[[ Excerpted records open ]]

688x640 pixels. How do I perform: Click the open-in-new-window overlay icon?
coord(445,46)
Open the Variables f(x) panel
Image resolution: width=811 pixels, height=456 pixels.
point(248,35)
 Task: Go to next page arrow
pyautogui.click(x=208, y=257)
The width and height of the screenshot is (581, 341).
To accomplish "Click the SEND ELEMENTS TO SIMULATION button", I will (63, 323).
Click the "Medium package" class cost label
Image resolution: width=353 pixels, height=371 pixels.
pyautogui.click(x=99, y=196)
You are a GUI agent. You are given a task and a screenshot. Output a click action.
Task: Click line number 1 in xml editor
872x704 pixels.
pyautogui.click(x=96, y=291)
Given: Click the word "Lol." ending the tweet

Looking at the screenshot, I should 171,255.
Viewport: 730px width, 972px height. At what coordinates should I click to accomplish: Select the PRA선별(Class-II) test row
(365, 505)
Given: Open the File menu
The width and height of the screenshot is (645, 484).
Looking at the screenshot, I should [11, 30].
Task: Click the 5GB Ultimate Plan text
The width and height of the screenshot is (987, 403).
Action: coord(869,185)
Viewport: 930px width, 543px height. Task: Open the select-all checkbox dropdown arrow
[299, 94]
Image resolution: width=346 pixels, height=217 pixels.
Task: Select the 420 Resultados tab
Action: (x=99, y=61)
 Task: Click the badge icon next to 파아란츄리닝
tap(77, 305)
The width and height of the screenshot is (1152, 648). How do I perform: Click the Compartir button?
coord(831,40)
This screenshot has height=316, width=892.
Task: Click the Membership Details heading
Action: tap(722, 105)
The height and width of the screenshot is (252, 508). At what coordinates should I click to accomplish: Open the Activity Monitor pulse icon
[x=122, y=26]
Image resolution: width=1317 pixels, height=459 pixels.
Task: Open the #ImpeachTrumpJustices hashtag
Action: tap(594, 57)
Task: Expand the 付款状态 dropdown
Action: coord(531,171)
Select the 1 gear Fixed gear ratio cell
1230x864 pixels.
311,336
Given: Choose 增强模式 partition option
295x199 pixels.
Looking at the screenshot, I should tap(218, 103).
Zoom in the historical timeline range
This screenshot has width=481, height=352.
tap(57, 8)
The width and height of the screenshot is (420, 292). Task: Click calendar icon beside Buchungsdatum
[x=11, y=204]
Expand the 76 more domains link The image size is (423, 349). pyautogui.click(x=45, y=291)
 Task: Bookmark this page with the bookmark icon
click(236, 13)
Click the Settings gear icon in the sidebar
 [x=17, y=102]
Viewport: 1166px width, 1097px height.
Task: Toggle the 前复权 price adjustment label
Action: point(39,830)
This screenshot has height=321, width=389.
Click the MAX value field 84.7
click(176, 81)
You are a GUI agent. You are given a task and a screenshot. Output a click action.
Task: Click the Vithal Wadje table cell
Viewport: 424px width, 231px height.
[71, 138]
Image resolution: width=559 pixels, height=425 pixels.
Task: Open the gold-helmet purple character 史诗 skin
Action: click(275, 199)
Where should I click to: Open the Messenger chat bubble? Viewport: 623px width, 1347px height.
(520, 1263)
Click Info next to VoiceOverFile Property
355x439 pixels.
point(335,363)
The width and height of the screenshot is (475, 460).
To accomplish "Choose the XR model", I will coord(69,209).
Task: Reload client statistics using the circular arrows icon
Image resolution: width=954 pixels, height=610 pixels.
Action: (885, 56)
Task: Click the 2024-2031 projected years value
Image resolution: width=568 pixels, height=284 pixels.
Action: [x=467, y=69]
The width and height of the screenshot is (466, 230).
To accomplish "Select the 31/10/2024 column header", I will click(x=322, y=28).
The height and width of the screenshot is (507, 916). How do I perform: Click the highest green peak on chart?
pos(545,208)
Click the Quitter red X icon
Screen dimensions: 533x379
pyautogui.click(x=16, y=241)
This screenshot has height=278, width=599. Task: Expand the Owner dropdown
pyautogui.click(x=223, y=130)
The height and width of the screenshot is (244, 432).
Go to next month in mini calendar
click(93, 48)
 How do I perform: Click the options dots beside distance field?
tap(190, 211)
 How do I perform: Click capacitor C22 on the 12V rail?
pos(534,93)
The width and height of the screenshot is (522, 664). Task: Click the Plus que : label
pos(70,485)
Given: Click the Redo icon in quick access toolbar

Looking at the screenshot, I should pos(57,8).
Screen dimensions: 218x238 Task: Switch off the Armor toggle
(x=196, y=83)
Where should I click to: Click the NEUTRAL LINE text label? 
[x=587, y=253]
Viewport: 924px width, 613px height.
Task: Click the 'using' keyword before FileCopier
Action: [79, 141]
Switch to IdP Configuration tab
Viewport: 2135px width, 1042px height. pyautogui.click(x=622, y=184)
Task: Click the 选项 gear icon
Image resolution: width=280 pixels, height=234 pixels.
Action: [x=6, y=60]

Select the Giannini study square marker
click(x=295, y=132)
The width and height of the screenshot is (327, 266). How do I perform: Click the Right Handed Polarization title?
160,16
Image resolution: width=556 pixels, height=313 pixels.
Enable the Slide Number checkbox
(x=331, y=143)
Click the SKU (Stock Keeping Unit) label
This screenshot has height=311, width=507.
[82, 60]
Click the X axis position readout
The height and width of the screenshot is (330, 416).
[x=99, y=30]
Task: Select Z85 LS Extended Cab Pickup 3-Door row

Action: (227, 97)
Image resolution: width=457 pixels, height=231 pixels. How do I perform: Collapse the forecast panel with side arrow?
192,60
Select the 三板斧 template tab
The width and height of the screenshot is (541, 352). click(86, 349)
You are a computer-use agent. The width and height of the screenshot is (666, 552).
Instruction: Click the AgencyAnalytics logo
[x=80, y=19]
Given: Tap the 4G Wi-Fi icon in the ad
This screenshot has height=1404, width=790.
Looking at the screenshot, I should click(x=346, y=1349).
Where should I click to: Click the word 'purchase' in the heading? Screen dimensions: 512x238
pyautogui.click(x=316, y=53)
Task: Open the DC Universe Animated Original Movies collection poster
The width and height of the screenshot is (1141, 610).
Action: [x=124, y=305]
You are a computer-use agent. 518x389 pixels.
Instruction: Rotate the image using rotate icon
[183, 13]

[[ Excerpted records closed ]]

Exercise aim:
Find every line of the data that includes the string "Choose". Copy each of those lines.

Solved exercise:
Given: Choose 增强模式 partition option
To accomplish "Choose the XR model", I will coord(69,209).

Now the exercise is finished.